------ DATA EXCERPTS ------
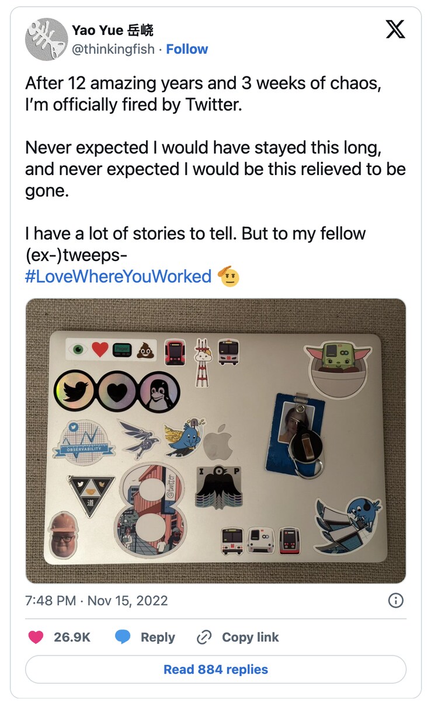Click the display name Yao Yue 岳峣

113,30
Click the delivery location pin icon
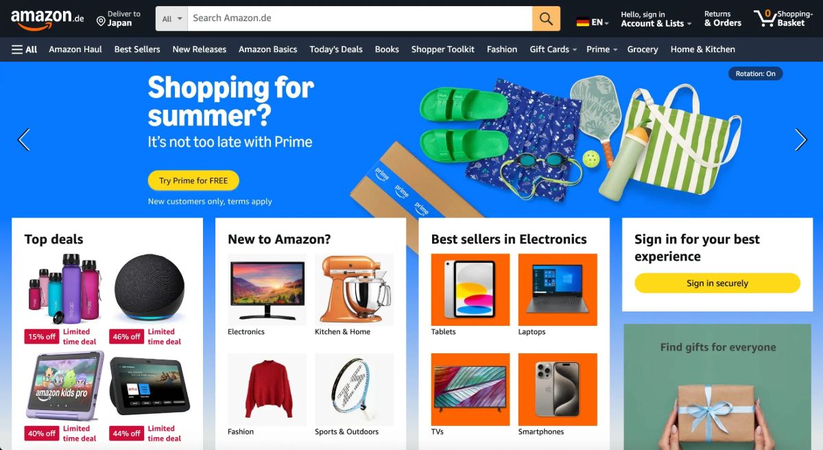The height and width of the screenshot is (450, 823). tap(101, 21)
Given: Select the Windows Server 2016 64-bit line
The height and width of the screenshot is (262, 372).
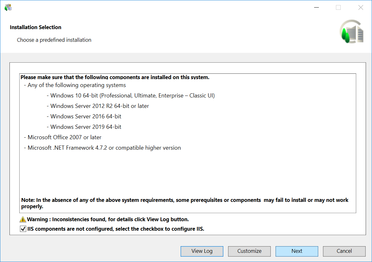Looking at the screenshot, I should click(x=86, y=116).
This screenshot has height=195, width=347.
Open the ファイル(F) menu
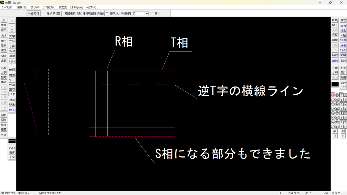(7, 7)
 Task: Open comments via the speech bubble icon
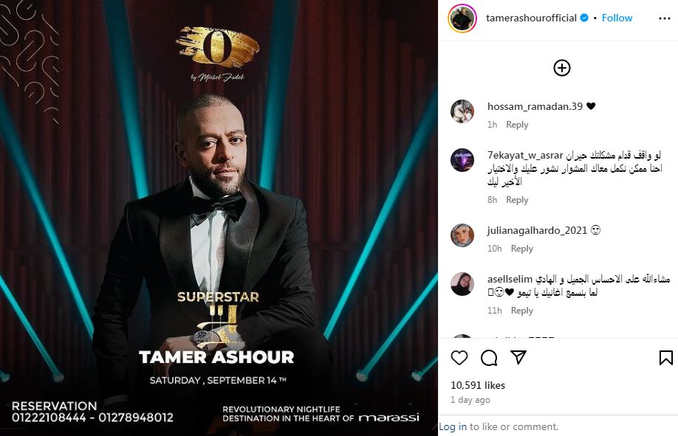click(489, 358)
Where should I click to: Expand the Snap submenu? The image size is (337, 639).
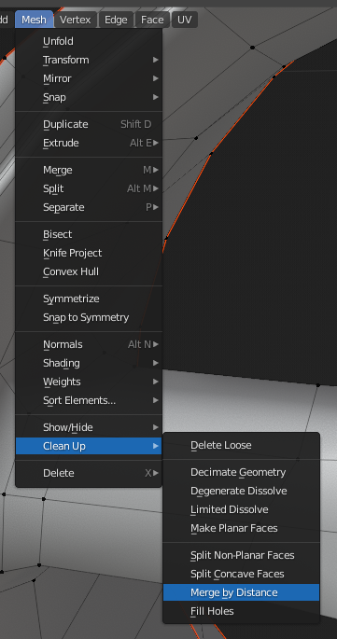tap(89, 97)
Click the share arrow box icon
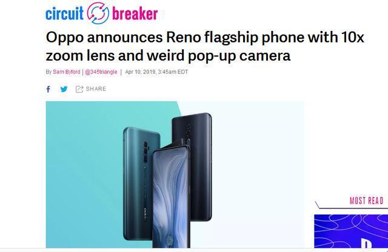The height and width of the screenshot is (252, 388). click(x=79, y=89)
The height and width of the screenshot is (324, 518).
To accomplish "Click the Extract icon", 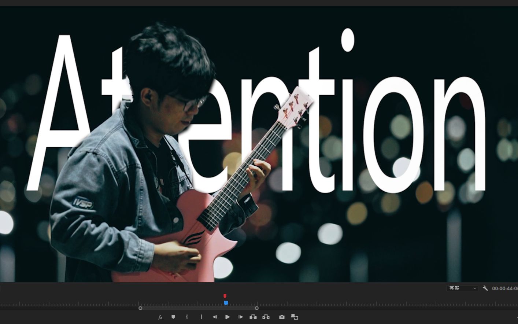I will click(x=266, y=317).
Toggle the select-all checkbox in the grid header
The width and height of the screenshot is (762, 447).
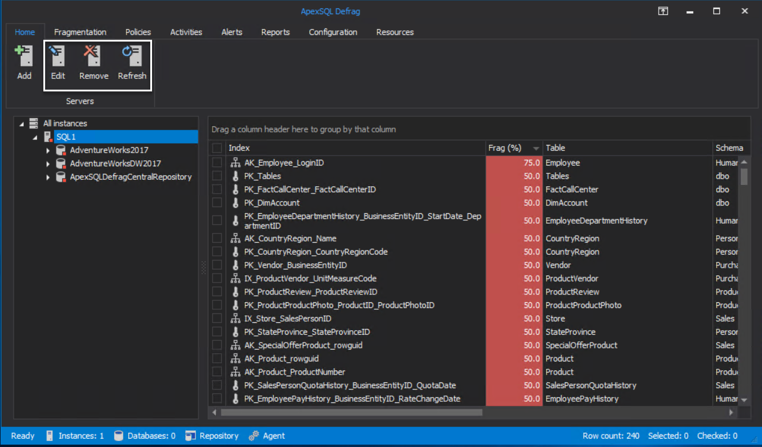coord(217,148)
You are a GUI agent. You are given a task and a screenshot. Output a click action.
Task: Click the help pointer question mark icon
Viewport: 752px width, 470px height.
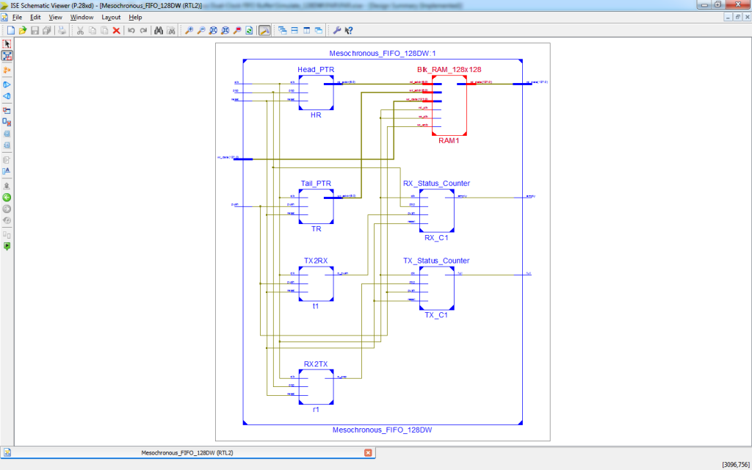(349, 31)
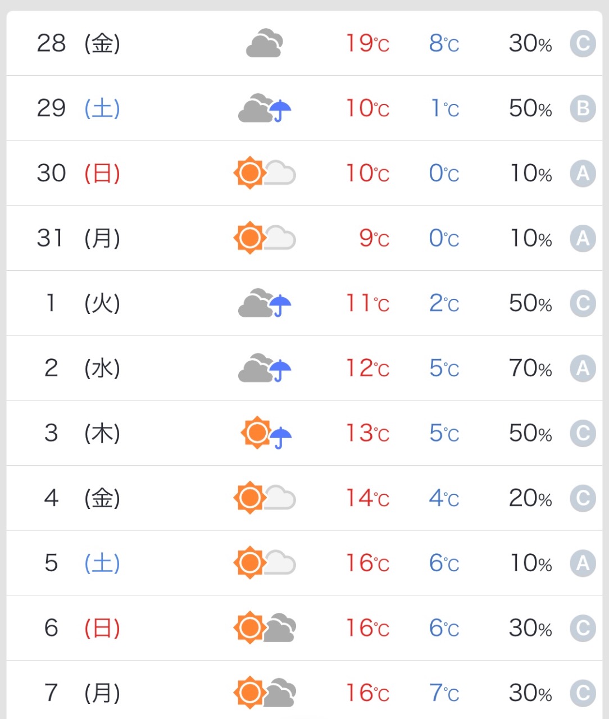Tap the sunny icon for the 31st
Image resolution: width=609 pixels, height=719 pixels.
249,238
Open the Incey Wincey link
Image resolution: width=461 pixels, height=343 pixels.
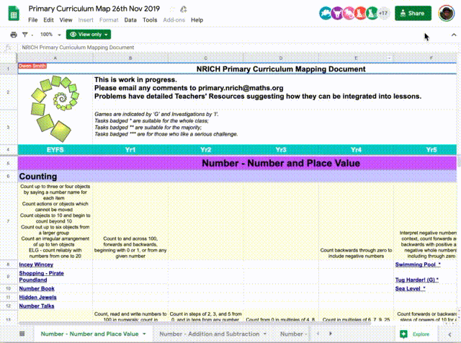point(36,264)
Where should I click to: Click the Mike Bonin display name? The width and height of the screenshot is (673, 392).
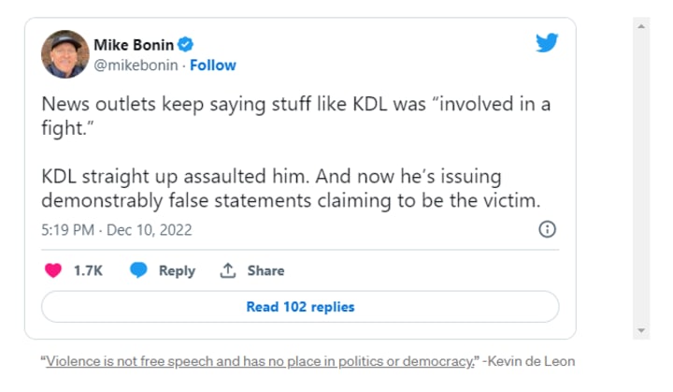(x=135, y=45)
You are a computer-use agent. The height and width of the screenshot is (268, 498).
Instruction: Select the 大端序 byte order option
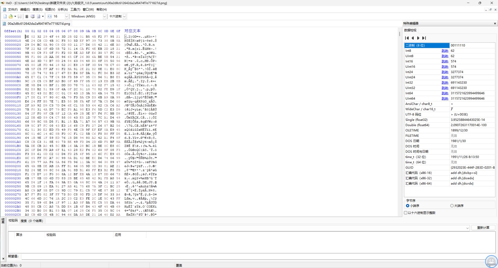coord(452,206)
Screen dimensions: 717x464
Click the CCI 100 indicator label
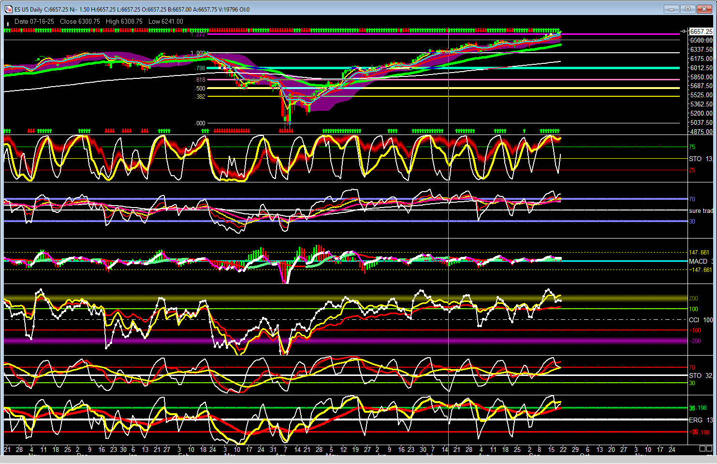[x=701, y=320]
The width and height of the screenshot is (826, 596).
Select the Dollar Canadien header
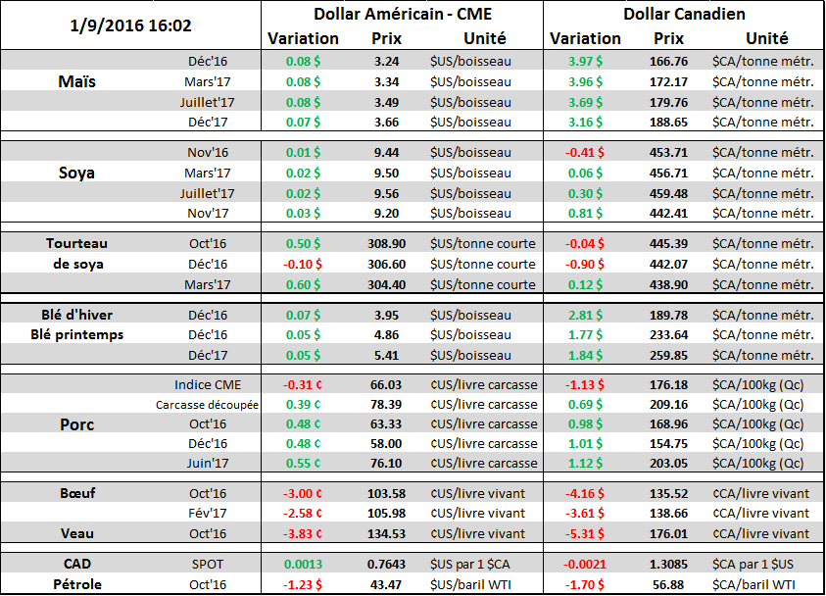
------
TASK BRIEF: The answer should be all lines from the entries above that hold the word "header".

ANSWER SECTION:
Toggle the select-all checkbox in the grid header
Select the Dollar Canadien header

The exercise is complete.